> _WORK INSTRUCTION_
When a picture appears among the records, leave it out, and copy all else exactly.

** Opening INPUT DATA block **

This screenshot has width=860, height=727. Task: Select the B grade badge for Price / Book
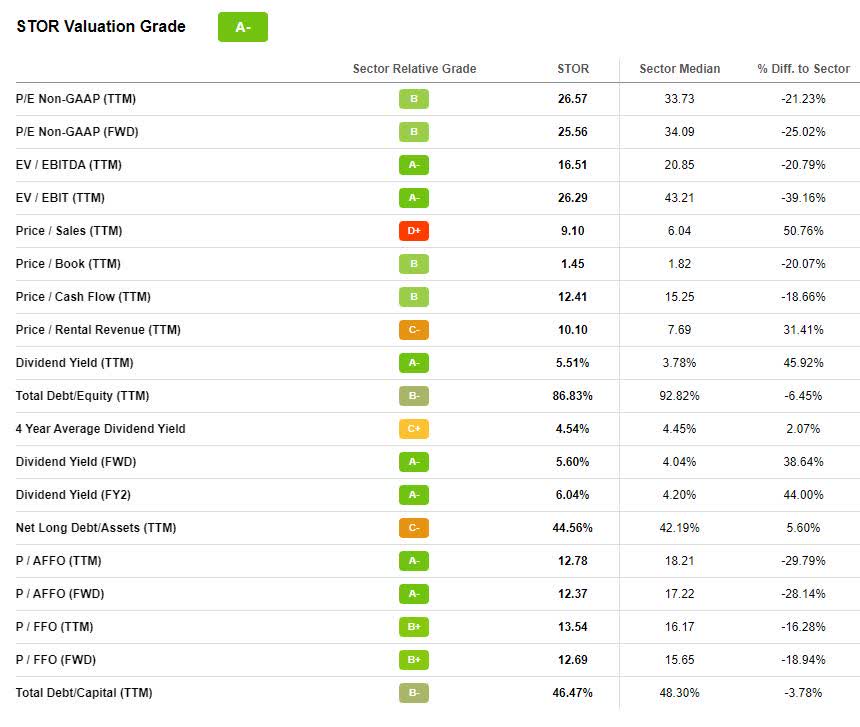click(414, 264)
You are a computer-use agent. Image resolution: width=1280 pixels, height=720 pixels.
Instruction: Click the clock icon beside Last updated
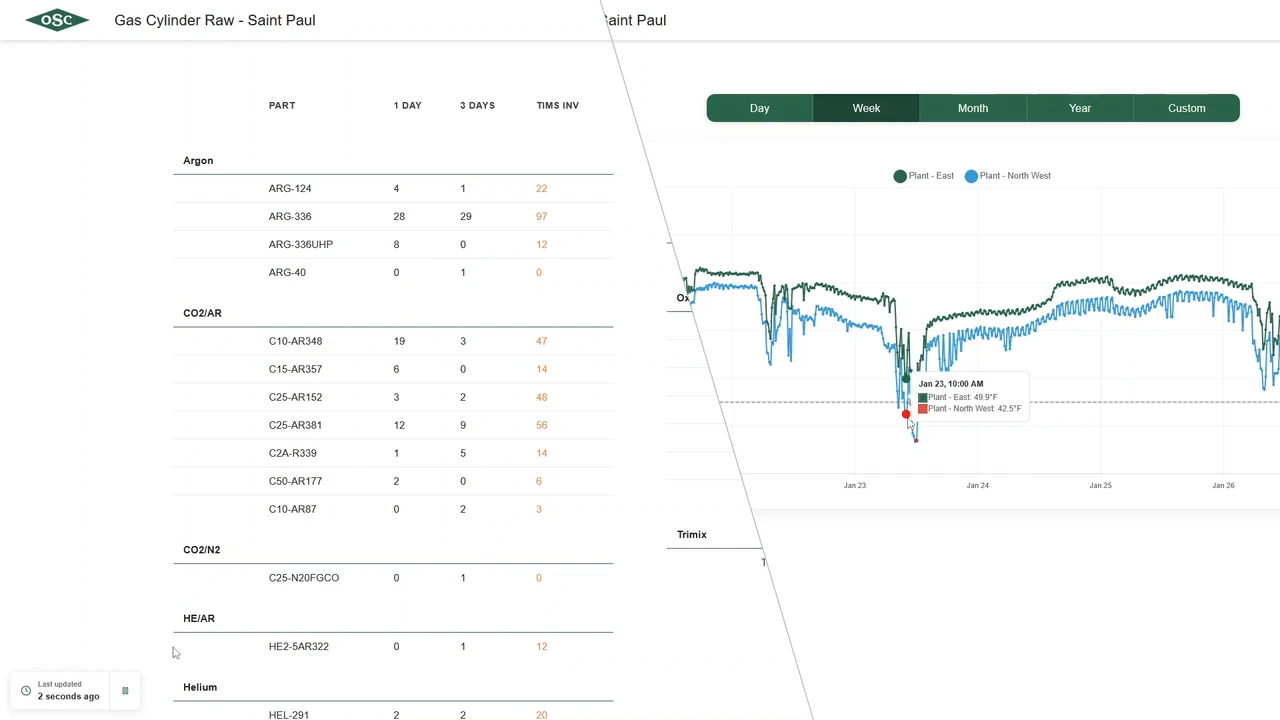coord(26,690)
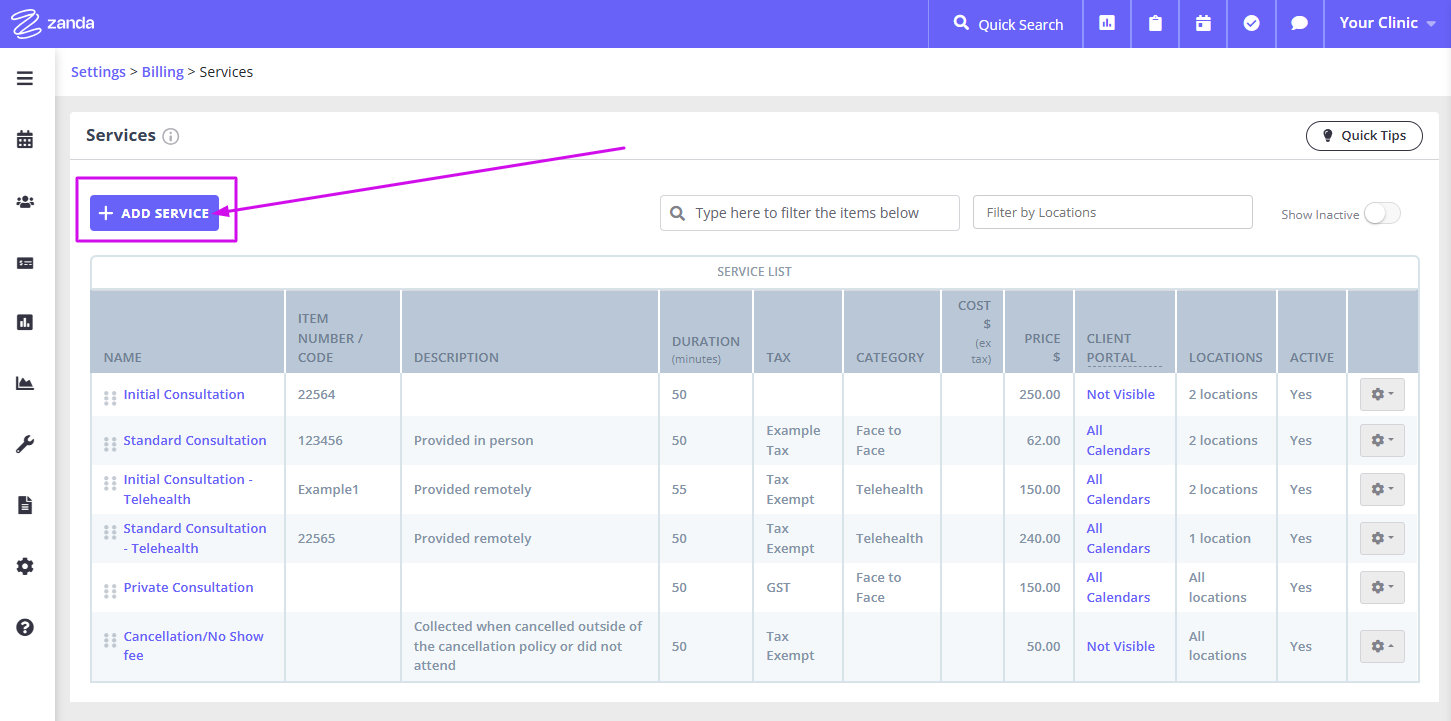Open the clipboard icon in top bar
Screen dimensions: 1451x721
tap(1155, 24)
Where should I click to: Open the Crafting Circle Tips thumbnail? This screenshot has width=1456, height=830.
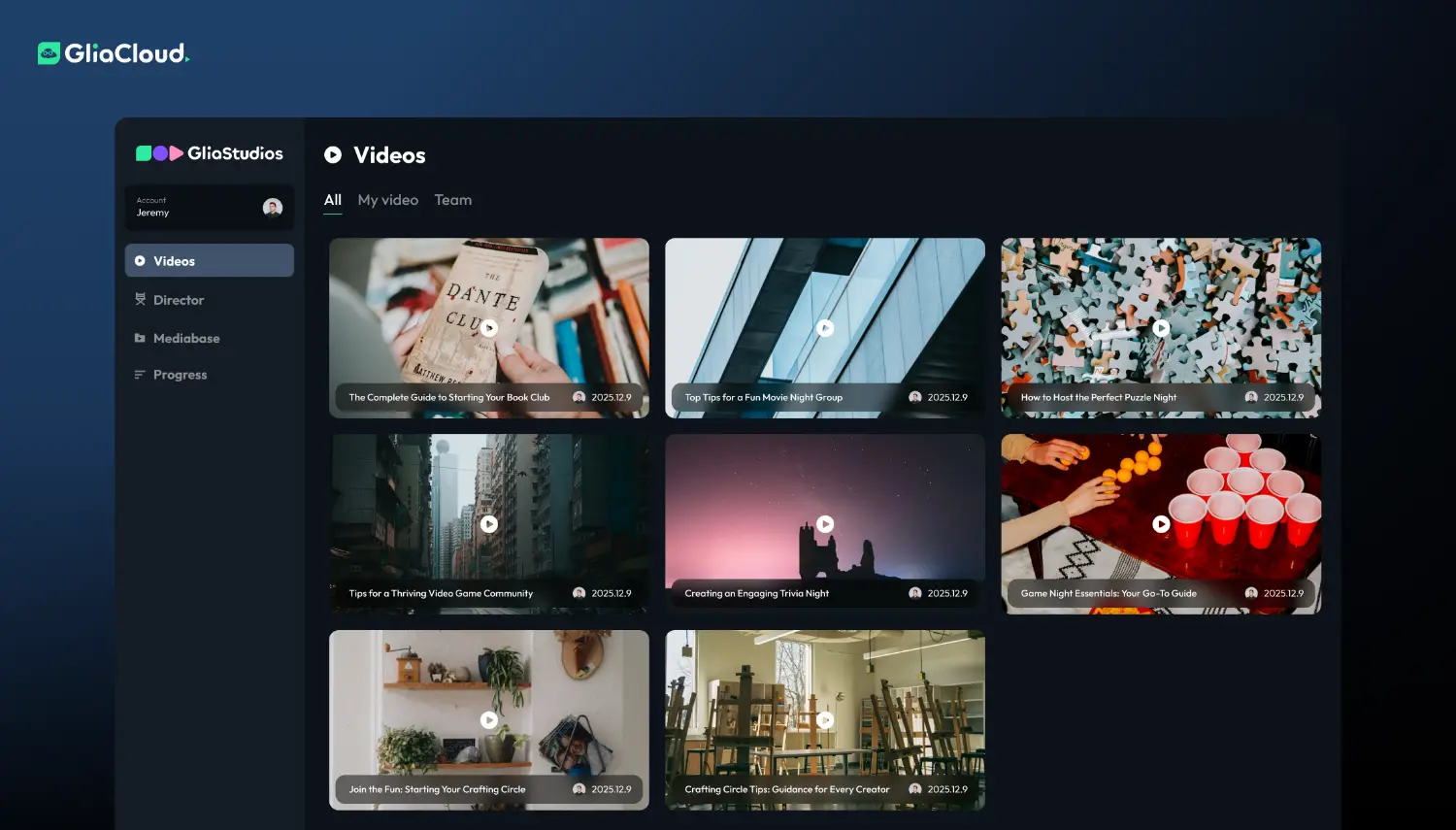click(x=825, y=699)
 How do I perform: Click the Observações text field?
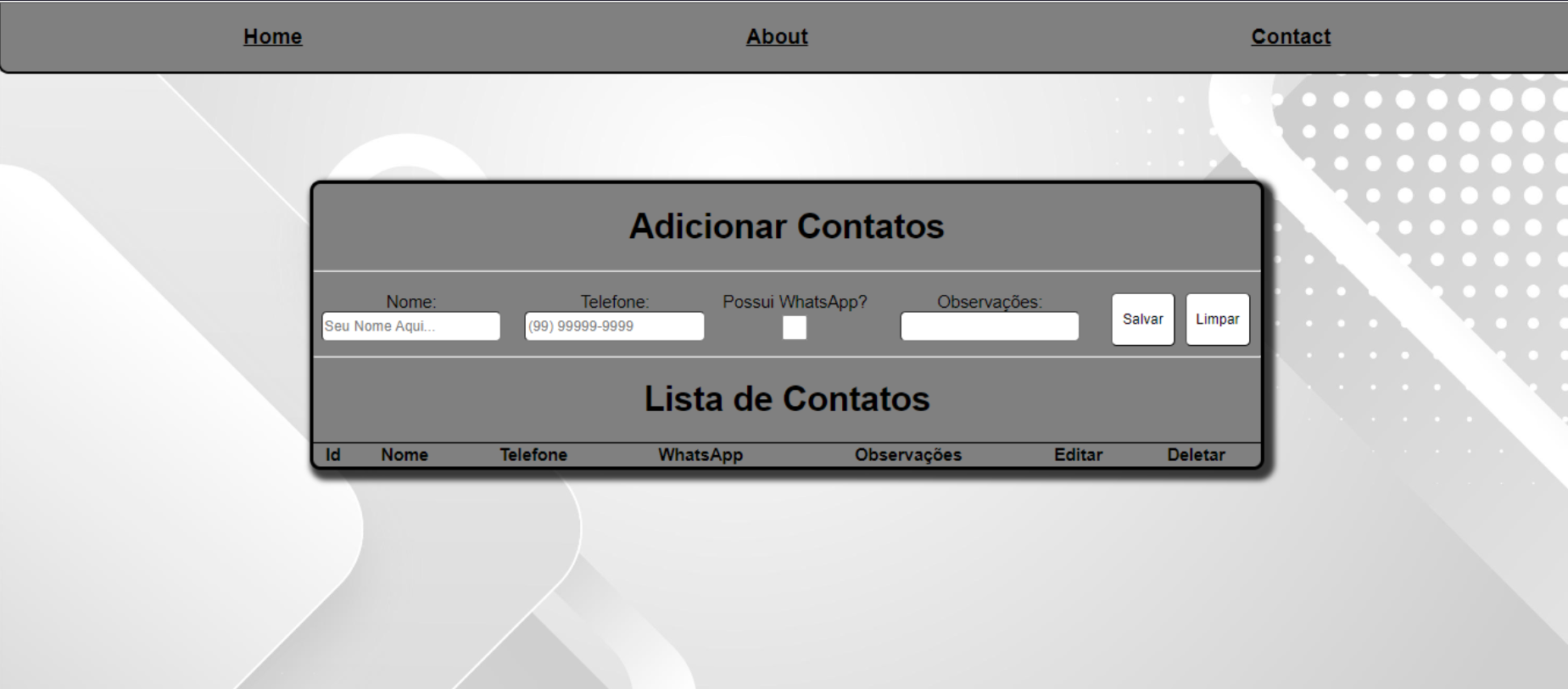990,326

** Closing INPUT DATA block **

> _SOLUTION TO THE PROBLEM_
This screenshot has width=860, height=727. Task: Select the B grade badge for Price / Book
click(414, 264)
You are a computer-use agent. Image resolution: width=1280 pixels, height=720 pixels.
Instruction: Click the clock icon beside Last updated
coord(26,690)
Open the clipboard icon in top bar
Screen dimensions: 1451x721
tap(1155, 24)
Where should I click to: Open the Crafting Circle Tips thumbnail? This screenshot has width=1456, height=830.
click(x=825, y=699)
 How do I perform: Click the Observações text field?
990,326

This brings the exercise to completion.